I first want to thank my committee chair, Professor Mohammad Abdullah Al Faruque, for allowing me to return from industry to academia and pursue my Ph.D. There were ups and downs; however, Professor Al Faruque constantly guided me through the research and gave me valuable insights. Without his excellent supervision and persistent mentoring, I would not have been able to complete this thesis. I also want to thank my Ph.D. committee members: Professor Pramod Khargonekar and Assistant Professor Yanning Shen, for sparing precious time from their hectic schedules to provide supervision, support, and insightful comments for the thesis. Besides, I appreciate the help from Assistant Professor Zhou Li and Alfred Chen during my qualification examination.

I thank Dr. Sujit Rokka Chhetri for engaging and inspiring me to get involved in novel research ideas. Without his mentorship, I would not have gained this many achievements throughout my Ph.D. I thank my fellow lab-mates for engaging me in stimulating discussions. I particularly want to appreciate the precious time and efforts spared by Arnav Malawade and Rozhin Yasaei. Together, we have made some marks in the research communities. My sincere thanks go to my fellow collaborators, Dr. Deepan Muthirayan, Dr. Gustavo Quirós, Dr. Arquimedes Canedo, and Adjunct Professor Lawrence Kulinsky; they gave me opportunities to widen my vision and the scope of my research. Besides, I want to thank the principal investigators and leaders in Siemens Technologies, Dr. Nemeth Laszlo, Assistant Professor Sharma Tushar, Dr. Ramamurthy Arun, Dr. Akrotirianakis Ioannis, Dr. Amar Viswanathan for allowing me to collaborate with their research groups and broaden my horizons. I wish everyone the best in enjoying their following research journeys.

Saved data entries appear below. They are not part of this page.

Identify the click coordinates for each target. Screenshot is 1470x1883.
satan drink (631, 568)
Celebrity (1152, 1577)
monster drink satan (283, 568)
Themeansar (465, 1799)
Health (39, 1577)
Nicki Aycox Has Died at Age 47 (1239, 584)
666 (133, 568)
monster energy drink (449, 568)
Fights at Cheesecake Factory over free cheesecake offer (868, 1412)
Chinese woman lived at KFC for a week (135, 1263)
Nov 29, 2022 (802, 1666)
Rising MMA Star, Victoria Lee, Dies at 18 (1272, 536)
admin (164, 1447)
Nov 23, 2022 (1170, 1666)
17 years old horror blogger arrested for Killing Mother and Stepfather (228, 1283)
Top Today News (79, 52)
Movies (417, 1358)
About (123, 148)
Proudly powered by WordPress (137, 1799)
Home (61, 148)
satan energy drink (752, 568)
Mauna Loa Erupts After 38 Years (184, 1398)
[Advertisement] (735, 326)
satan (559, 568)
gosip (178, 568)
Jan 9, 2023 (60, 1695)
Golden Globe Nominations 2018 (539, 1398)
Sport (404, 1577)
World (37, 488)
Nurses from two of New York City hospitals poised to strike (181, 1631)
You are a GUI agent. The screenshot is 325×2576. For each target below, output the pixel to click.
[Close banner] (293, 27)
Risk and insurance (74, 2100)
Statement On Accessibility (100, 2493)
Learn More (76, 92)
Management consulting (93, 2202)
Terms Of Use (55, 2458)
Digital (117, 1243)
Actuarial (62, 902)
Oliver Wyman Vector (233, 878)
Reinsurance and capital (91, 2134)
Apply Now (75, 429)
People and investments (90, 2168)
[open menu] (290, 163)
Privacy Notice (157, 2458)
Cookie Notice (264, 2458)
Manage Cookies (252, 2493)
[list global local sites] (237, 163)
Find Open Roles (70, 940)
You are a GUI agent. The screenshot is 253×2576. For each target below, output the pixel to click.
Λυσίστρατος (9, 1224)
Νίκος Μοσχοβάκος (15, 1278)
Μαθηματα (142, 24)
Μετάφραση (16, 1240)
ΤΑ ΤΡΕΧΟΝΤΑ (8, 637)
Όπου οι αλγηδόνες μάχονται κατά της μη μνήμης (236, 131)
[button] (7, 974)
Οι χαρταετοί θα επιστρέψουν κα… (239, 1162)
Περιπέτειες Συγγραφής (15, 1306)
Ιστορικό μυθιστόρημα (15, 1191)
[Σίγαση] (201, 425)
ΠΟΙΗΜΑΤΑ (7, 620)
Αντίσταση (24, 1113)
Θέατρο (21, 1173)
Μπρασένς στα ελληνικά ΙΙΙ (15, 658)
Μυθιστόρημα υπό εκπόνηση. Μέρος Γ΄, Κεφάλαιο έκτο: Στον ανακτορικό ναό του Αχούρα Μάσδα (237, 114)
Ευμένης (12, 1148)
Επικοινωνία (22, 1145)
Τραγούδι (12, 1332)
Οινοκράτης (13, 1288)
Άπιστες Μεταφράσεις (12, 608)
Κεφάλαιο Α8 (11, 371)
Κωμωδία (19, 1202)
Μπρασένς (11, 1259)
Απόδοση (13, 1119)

I also thank my fellow colleagues from the Autonomous and Intelligent Cyber-Physical Systems (AICPS) laboratory, Mohanad Odema, Luke Chen, Yonatan Gizachew, Ahmet Aksakal, Trier Mortlock, Nafiul Rashid, and Anomadarshi Barua for collaborating in various research endeavors. I want to thank many of my undergraduate students, Aung Myat Thu, Tommy Nguyen, Emily Lam, Yasamin Moghaddas, FangZhou Du, George Chin-Yuan Ting, Qingrong Zhou, Chonghan Wang, and Lelin Pan, for making contributions to my research works. I wish everyone the best in their lives.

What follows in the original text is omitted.